Work to be completed → Update the entries from the line with "1021x1108 pixels." to the line with "Looking at the screenshot, I should point(669,55)." by replacing "pixels" with "px" and leaving everything else unchanged. Return only those lines.

Records for finding displayed items

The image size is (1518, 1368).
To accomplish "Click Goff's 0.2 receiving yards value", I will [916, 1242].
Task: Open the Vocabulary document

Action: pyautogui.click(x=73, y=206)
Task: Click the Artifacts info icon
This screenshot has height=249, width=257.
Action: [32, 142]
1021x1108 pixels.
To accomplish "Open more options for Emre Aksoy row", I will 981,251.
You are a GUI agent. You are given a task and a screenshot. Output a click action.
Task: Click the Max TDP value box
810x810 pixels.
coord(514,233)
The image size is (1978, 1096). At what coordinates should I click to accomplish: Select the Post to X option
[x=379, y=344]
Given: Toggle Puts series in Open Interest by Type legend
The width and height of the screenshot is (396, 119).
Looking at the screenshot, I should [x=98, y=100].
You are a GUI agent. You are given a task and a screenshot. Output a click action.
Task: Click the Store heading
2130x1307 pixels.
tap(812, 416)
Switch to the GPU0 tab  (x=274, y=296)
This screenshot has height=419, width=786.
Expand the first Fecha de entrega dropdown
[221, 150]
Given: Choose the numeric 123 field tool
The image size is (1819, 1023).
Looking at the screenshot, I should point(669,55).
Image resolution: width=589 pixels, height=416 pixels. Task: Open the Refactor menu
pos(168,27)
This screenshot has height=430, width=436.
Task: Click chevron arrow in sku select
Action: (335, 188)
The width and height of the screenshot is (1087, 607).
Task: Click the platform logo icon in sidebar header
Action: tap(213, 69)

Output →
1021x1108 px.
To accomplish "Open more options for Emre Aksoy row", I will 981,251.
You are a GUI agent. You are given a task and a screenshot. Output a click action.
Task: Click the Max TDP value box
810x810 px.
coord(514,233)
The image size is (1978, 1096). At what coordinates should I click to accomplish: Select the Post to X option
[x=379, y=344]
Given: Toggle Puts series in Open Interest by Type legend
The width and height of the screenshot is (396, 119).
Looking at the screenshot, I should [x=98, y=100].
You are a GUI agent. You are given a task and a screenshot. Output a click action.
Task: Click the Store heading
2130x1307 px.
tap(812, 416)
Switch to the GPU0 tab  (x=274, y=296)
This screenshot has height=419, width=786.
Expand the first Fecha de entrega dropdown
[221, 150]
Given: Choose the numeric 123 field tool
The image size is (1819, 1023).
Looking at the screenshot, I should point(669,55).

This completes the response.